Jacinda Ardern explained this week that pubs and nightclubs would remain closed until Thursday, May 21.
She said the Government had made the decision in response to South Korea, which saw a fresh flare-up of COVID-19 cases as a result of reopening its bars.
But that explanation hasn't gone down well with bar owners - and especially not Leo Molloy, the highly controversial owner of Headquarters Bar in the Viaduct, who says her explanation was made up of "lies and half-truths".
In one irascible Facebook post on Tuesday night - which Molloy didn't explicitly say he wrote, but was in the distinctive all-caps style seen on his personal Facebook page - he claimed South Korea's outbreak wasn't caused by bars like his, but rather by "gay dungeon bars".
While local media reports the man who infected 14 people with COVID-19 in Seoul had visited bars in the city's gay district, there's no evidence they were of the 'dungeon' variety.
That post on the Headquarters page has now been deleted after patrons threatened to boycott the bar, but other posts remain there and on his personal Facebook profile.
It came just hours after Molloy confirmed he was planning to hold a 100-person party at Headquarters during the first weekend at alert level 2. He says attendees would be seated at tables of 10 people or fewer, in accordance with Government regulations.
But when asked about it in her daily coronavirus briefing on Wednesday, Ardern said the planned event would not be able to go ahead.
"As we've always said, of course we will be operating under the ANZAC provisions right through to the 21st [of May] - and even within that we can't have more than groups of 10 socialising, mingling and mixing together," she told media.
In a post on Wednesday morning he took aim at those who had criticised the deleted post, labelling them "mental midgets", "toxic twats" and "rabid internutters".
Another post on his personal Facebook page claims the Government - not the hospitality sector - caused the emergence of coronavirus clusters in New Zealand.

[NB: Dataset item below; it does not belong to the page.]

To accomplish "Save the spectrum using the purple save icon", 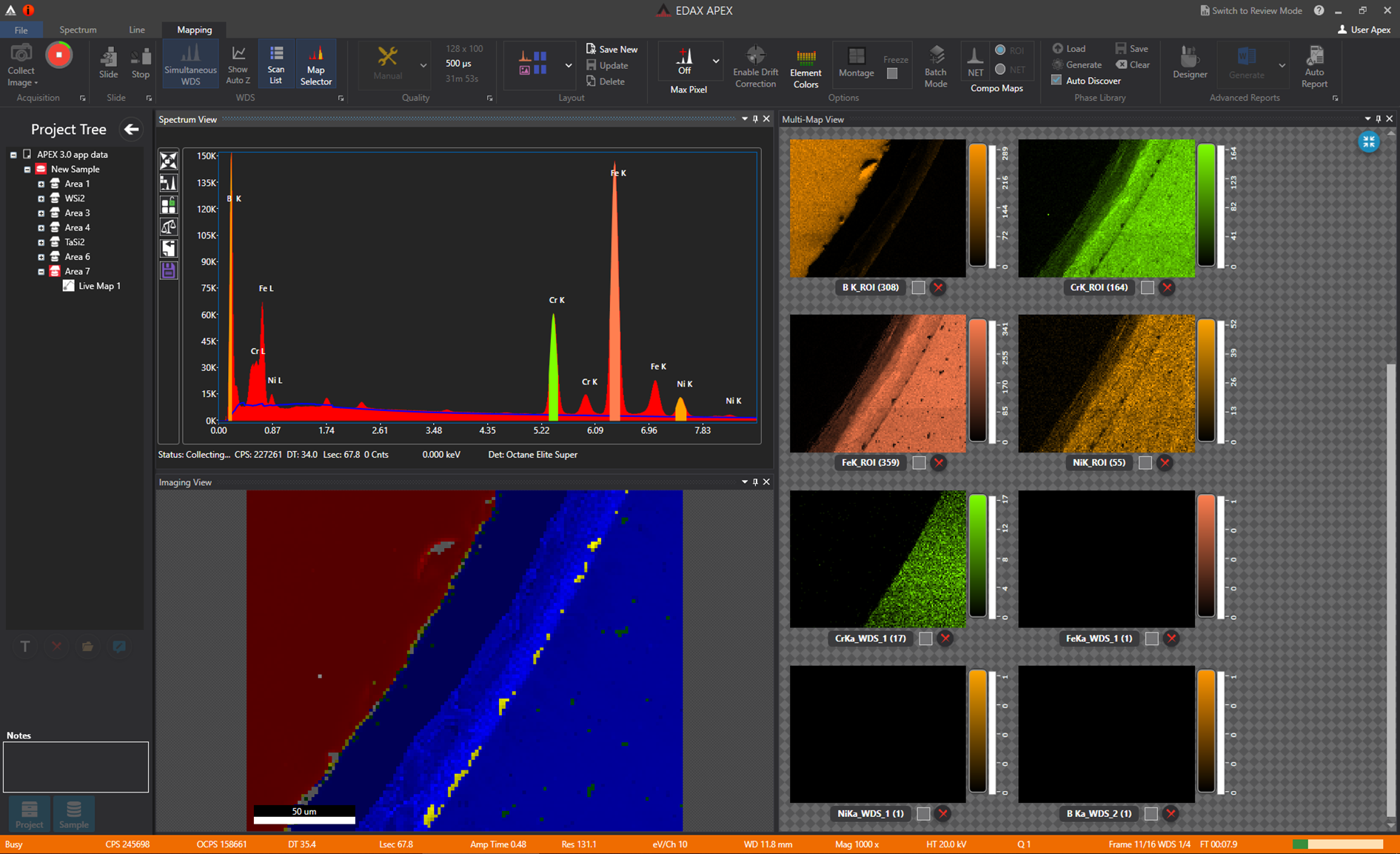I will pyautogui.click(x=168, y=270).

"So two rows of teeth says gathering in pubs and bars causes clusters," he wrote on May 8.
"WTF, Matamata was a dude coming back from Ireland on March 15 when she hadn't secured the border. Bluff was on March 21, an airline steward not being checked at the border. Tell the truth. You caused it FFS."

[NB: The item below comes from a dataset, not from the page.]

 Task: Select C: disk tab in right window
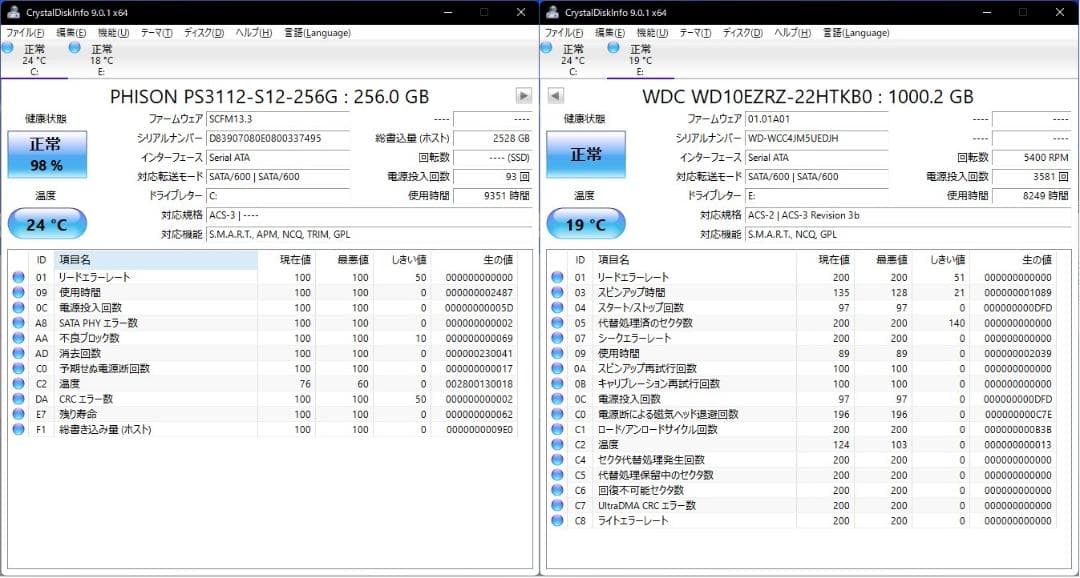[x=573, y=60]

The latest posts are not Molloy's first brush with controversy.
Earlier this year, he was revealed to be the Auckland businessman who breached name suppression in the Grace Millane murder case, and last year came under fire for targeting The Project's Kanoa Lloyd, saying "the world would be better off" without her.
He's also received criticism for provocative social media rants insulting vegans and rugby league fans.